··· Texte à lire

La France, dans son communiqué, a salué « un ami courageux » pour avoir « œuvré sans relâche pour la sécurité du pays et la stabilité de la région ». Cet argument, feu Idriss Déby Itno s’en servait pour régner dans la terreur sur son peuple. Comme si lui seul était capable d’assurer la paix au Tchad. Comme si lui seul savait prendre les bonnes décisions dans la lutte contre le terrorisme.      

Le maréchal Idriss Deby ne faisait plus l’unanimité au sein même de son clan

Dans cette perspective, est mise en exergue l’armée tchadienne. Mais de quelle armée parle-t-on ? Idriss Déby Itno disposait des "guerriers" comme on dit. Pas de soldats, c'est-à-dire de vrais militaires. C'est son clan armé qui était privilégié, et non l'armée tchadienne disloquée. « L’armée du Tchad joue un rôle central dans le dispositif international de lutte contre le terrorisme au Sahel, mais elle est en même temps une source d’instabilité potentielle pour ce pays. Les différences de traitement entre les troupes d’élite et les autres soldats ainsi que le manque de représentativité régionale et ethnique aux postes de commandement minent sa cohésion. Par ailleurs, ces dernières années, des dissensions inhabituelles ont vu le jour. Certains officiers ont en effet refusé de combattre leurs « parents » rebelles et d’autres, certes peu nombreux, ont publiquement critiqué la gestion des affaires militaires. De nombreux Tchadiens s’inquiètent des risques de succession violente et de luttes au sein d’une armée divisée si le président Idriss Déby Itno, âgé de 68 ans, devait quitter le pouvoir. Les autorités tchadiennes, avec l’aide de leurs partenaires, devront, dans les mois et années à venir, chercher à répondre aux mécontentements qui existent au sein de l’armée, améliorer sa représentativité et surtout identifier des garde-fous pour éviter une transition violente », lit-on dans un rapport de Crisis Group. Aucun doute, il fallait éviter une succession sanglante entre partisans d'Idriss Déby Itno. Hélas ! Elle a eu dans le sang...

······

Consigne 1 =>
Répondez à ces questions sur le texte sur l'armée tchadienne :
(a) Par quels mots la France désigne-t-elle Idriss Déby Itno dans son communiqué ?
(b) Quel âge le rapport cité attribue-t-il au président Idriss Déby Itno ?
(c) De quel organisme provient ce rapport ?
Consigne 2 => Réécrivez s'il vous plaît un extrait du texte sur l'armée tchadienne en y changeant « courageux » en « fidèle ». Commencez aux mots « La France, dans » et arrêtez-vous après « contre le terrorisme. ».
Consigne 3 => Prolongez le texte sur l'armée tchadienne à la suite de sa dernière phrase.
Les données forment un ensemble à part, sans lien avec le texte.

··· Données affichées

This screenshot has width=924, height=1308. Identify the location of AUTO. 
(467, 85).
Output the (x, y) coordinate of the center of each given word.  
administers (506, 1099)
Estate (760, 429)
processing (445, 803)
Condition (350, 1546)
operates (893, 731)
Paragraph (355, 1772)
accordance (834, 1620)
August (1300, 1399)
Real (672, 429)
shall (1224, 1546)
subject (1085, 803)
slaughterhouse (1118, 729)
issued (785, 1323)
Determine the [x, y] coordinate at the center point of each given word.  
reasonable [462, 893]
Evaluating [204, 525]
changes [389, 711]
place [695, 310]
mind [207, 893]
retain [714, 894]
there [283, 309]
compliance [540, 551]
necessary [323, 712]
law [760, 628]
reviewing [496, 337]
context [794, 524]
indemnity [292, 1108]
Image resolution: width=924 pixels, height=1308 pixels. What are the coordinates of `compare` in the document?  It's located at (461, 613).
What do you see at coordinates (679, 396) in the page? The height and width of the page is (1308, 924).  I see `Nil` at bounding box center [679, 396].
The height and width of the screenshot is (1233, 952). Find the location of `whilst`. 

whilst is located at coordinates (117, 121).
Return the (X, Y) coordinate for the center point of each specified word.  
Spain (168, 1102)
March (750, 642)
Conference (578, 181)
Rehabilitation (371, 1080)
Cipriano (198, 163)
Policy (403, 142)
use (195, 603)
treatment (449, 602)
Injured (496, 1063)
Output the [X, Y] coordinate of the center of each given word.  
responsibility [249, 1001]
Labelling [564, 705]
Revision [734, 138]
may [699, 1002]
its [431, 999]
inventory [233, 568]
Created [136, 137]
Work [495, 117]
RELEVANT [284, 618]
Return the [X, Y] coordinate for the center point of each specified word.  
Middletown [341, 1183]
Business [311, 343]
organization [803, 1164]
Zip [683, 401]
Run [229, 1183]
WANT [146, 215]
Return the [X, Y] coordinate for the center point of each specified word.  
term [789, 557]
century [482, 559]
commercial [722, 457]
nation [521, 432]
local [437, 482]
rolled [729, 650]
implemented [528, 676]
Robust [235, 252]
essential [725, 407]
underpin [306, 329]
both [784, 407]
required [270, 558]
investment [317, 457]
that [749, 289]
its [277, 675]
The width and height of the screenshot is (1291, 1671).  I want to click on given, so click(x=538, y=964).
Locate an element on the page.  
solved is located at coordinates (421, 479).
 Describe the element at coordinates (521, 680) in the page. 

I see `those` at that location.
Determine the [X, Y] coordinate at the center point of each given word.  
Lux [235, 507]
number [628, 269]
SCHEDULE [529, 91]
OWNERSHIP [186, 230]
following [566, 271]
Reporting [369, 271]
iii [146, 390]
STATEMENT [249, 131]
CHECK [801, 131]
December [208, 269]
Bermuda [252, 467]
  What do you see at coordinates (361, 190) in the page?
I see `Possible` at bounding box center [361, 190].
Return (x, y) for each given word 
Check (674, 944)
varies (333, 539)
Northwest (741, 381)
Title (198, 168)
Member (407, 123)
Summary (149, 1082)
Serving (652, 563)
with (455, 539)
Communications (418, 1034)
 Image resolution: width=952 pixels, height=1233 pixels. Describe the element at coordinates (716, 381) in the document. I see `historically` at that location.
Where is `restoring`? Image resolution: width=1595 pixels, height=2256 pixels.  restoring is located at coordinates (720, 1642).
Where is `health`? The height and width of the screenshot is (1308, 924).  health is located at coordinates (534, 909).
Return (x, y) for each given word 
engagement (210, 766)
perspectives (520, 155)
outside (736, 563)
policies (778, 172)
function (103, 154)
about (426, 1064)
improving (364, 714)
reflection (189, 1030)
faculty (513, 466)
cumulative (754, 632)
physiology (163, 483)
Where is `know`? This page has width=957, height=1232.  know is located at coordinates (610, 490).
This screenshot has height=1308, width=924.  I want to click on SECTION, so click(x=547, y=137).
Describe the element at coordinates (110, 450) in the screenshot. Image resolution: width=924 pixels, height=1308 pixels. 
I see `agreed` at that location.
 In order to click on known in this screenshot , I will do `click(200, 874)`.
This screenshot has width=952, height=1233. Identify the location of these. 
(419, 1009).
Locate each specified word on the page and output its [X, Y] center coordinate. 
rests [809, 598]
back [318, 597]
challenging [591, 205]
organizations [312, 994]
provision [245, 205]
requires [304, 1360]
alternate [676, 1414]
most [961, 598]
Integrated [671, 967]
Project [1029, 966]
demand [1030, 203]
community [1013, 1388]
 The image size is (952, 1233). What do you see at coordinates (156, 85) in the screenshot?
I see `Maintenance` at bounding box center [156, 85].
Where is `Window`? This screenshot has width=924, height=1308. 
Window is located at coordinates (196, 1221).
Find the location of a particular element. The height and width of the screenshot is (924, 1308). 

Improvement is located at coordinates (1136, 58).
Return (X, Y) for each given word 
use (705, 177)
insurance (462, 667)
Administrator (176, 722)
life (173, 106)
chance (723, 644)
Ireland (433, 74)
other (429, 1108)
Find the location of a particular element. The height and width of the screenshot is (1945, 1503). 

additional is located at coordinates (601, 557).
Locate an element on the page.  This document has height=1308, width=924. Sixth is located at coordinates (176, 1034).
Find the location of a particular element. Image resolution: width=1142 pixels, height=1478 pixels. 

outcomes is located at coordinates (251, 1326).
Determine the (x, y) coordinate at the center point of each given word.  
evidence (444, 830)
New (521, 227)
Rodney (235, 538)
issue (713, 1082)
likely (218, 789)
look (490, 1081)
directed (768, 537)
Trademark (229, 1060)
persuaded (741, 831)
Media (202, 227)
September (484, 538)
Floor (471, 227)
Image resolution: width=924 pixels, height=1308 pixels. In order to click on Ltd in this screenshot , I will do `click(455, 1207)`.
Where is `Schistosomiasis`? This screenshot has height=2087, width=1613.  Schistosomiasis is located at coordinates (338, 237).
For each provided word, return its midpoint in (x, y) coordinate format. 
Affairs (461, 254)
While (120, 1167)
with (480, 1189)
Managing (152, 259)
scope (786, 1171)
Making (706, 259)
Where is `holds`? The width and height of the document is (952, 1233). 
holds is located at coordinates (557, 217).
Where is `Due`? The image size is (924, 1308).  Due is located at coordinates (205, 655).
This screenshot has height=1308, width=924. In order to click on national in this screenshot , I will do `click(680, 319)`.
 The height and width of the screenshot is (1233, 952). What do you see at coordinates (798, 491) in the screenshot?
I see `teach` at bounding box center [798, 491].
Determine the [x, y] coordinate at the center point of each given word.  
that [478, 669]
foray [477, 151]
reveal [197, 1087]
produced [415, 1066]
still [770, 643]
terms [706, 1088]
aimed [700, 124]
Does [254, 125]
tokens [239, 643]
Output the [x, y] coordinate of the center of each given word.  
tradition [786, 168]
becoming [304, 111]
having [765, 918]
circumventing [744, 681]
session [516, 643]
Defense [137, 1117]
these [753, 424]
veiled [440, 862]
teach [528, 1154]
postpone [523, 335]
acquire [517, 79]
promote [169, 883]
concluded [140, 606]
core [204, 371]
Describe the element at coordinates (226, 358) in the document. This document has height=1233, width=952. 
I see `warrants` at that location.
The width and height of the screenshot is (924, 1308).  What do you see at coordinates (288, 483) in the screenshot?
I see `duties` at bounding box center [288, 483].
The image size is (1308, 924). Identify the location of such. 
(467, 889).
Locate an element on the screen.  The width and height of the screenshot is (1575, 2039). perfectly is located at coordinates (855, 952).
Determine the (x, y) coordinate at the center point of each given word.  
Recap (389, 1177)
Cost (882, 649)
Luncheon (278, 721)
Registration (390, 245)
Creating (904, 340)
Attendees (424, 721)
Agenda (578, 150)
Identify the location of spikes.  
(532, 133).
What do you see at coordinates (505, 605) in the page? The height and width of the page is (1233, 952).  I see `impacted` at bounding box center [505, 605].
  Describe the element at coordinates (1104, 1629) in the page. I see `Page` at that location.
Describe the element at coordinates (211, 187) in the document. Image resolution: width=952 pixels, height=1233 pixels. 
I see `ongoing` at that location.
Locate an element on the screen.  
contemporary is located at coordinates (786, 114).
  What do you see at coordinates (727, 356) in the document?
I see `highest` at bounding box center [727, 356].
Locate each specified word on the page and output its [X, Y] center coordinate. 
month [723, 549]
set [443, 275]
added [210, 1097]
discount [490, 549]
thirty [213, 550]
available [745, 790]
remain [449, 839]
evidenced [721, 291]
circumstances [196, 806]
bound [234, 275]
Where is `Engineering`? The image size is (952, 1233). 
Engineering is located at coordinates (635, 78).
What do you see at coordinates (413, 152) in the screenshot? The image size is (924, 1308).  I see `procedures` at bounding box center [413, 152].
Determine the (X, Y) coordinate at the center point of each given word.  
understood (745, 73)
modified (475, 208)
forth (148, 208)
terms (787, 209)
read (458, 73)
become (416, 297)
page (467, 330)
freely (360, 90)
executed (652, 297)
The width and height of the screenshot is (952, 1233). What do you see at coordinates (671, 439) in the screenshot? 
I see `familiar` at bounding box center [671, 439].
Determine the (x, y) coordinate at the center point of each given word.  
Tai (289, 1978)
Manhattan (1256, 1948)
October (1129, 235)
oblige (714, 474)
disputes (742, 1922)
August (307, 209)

······

Réponse rédigée 1 =>
(a) « un ami courageux »
(b) 68 ans
(c) Crisis Group

Réponse rédigée 2 =>
La France, dans son communiqué, a salué « un ami fidèle » pour avoir « œuvré sans relâche pour la sécurité du pays et la stabilité de la région ». Cet argument, feu Idriss Déby Itno s’en servait pour régner dans la terreur sur son peuple. Comme si lui seul était capable d’assurer la paix au Tchad. Comme si lui seul savait prendre les bonnes décisions dans la lutte contre le terrorisme.

Réponse rédigée 3 =>
Selon une source tchadienne de la Direction générale de service de sécurité des institutions de l’Etat (DGSSIE), que cite Jean-Jacques Wondo Omanyundu, Expert des questions sécuritaires de l’Afrique médiane, le président Deby aurait été victime d’un règlement de comptes par son propre entourage. Sa garde rapprochée… Le cas Yaya Dillo, cousin d’Idriss Déby Itno, en fuite depuis le 01 mars alors qu’il s’était porté candidat à l’élection présidentielle, est symptomatique de ces tensions qui régnaient au sein de la famille. D’autant la mère – la tante donc de Déby – de Yaya Dillo a été exécutée. Cet acte ne pouvait pas ressouder la famille, dont une partie a soutenu les rebelles.

Autre hypothèse : à l’allure où les rebelles avançaient, la crainte de la perte du pouvoir était lancinante. Alors il fallait prendre une décision radicale. Un ancien président congolais a lui aussi connu ce sort : « Tu avances, nous avançons ! Tu recules, nous t’abattons !... » Il est presqu’acquis que le Tchad a connu ce mardi 20 avril 2021 une révolution de palais.